Information Overload

I read.  A lot.  Books, blogs, magazine articles, posts, tweets, texts, content, collateral, newsfeeds.  It’s in my nature.  I read at home.  I read at work.  I read when I’m waiting to pick up my kid from practice.  I read when we head to our cabin, and when I’m waiting in a drive through, and at the doctor, and while I’m cooking dinner.   In 2013 I read 115 books.  You get the picture.

Lately, I seem to be on information overload.  I’m sure my husband thinks I’m an information junkie.  I’m tied to my phone, and my Kindle, and information that has nothing to do with me.  When I sit down at my desk in the morning, I open my work email.  Before it even loads, I head right to the internet and open Facebook, LinkedIn, Twitter, Gmail, and Amazon.   Then I open two Facebook work accounts, two work Twitters, Pinterest, and Google Plus.   Then I go back to my email.  I must note, though, I had already looked at my email before 7 am.  That’s on my phone.  My work account, our home account, a gmail account, and my kids accounts.    I’ll be honest.  I don’t read everything in my email.  If its Facebook notifications, or LinkedIn notifications, or Groupon, or Amazon or Google Alerts, they get deleted, or saved elsewhere.  In the six accounts I have on my phone, there are 507 unread messages, most of which have been scanned and marked as new so I can go back to them.  In the next month or so, that number will double.  Although it’s only April, we are leading into planning for the upcoming football season.  I send out emails to about 200 parents on an as needed basis.  That blog is for another day.

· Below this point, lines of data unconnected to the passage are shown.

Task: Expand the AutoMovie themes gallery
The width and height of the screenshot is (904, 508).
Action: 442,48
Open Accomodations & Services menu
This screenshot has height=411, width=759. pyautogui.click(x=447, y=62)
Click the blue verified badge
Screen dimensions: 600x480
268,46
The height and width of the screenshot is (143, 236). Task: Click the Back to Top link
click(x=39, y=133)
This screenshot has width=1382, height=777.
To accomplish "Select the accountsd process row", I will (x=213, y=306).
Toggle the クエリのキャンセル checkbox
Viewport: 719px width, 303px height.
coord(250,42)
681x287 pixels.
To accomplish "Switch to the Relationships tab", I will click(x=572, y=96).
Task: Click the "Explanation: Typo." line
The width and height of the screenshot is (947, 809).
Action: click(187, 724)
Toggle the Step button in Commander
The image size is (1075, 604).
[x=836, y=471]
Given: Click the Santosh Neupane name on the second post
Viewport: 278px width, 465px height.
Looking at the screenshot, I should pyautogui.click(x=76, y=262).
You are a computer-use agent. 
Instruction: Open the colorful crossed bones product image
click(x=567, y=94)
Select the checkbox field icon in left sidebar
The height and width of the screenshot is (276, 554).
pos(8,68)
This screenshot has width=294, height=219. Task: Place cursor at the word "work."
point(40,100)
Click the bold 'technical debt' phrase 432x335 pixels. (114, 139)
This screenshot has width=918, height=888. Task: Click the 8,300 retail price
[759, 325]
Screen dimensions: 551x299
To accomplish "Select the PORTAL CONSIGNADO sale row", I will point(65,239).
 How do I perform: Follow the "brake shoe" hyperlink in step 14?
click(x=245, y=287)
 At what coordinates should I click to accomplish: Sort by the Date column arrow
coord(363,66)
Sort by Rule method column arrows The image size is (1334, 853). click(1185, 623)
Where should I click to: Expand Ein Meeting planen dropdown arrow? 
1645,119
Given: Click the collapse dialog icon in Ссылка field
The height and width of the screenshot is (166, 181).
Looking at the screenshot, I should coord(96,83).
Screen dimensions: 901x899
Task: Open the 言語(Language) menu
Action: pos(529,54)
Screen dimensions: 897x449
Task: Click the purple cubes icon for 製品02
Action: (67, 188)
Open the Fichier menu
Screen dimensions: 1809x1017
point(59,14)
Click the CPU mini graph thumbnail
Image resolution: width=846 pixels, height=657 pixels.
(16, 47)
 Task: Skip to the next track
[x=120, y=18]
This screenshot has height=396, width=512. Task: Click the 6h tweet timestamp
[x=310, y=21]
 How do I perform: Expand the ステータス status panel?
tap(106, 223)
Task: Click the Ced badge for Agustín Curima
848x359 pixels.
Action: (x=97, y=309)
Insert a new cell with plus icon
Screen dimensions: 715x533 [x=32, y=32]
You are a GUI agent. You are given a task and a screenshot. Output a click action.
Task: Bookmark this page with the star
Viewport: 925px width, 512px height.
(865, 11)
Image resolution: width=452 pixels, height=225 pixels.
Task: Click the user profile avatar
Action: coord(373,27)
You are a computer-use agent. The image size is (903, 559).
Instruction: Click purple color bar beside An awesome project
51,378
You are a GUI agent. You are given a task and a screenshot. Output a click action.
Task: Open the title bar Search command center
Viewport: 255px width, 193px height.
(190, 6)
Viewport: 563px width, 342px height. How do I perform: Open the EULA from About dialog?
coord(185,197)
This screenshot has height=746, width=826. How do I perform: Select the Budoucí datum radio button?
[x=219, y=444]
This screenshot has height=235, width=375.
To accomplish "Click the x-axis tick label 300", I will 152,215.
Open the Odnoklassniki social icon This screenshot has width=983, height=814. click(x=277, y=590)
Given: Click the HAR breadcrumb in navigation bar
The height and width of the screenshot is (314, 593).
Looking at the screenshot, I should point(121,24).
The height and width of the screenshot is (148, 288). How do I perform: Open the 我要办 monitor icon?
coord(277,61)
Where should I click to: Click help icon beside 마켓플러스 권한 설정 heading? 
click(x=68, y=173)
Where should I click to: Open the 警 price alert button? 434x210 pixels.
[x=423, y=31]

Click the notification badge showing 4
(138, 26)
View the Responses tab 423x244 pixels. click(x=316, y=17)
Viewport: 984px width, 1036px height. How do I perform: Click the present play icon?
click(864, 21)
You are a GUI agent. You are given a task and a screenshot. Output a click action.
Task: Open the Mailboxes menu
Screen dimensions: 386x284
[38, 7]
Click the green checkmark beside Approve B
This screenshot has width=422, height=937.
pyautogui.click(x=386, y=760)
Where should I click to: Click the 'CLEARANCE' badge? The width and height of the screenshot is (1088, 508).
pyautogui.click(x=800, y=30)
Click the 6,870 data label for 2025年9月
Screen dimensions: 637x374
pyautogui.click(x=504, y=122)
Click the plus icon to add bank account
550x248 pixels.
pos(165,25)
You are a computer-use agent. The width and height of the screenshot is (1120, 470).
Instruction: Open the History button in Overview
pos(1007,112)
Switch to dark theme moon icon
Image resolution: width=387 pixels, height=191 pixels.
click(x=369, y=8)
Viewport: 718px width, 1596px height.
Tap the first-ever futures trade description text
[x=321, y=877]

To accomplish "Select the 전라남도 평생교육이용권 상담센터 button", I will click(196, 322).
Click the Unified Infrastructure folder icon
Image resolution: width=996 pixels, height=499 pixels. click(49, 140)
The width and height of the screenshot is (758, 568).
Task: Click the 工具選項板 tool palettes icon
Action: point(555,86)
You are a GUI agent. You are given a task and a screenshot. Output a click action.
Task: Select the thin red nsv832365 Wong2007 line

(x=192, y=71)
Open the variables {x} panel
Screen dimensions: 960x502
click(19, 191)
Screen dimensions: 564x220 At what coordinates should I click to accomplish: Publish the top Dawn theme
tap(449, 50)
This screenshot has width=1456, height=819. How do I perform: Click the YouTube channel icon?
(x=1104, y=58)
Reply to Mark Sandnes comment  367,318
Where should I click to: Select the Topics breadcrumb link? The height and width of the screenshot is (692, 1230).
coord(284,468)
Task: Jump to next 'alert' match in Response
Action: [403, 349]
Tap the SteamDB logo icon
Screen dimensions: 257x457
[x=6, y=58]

Back to information overload.  Because I read so much on social media platforms, I get caught up in the feed (aka drama in some cases).    I’ll admit it.  I get caught up in my friends lives.  I want to know what’s going on.   I’ll mention something to my husband and he gives me this blank stare that basically says “I don’t care”.  I get that.  I really do.  Why I am so fascinated by what goes on in other’s lives amazes me.  Sometimes I think I should be a Gossip Columnist.  I would rock that job.  If you could see me when I scan feeds I shake my head and chuckle quietly.  The ups and downs of a single person astounds me.  No one has that much drama in their life.     And, honestly, why do people find it necessary to have conversations via Twitter?  Isn’t that what texting or PM’ing is for?  What could you have possibly said in 16,000 tweets?

For now I'll continue reading.  I will, however, make a conscious effort to avoid (reading) the drama.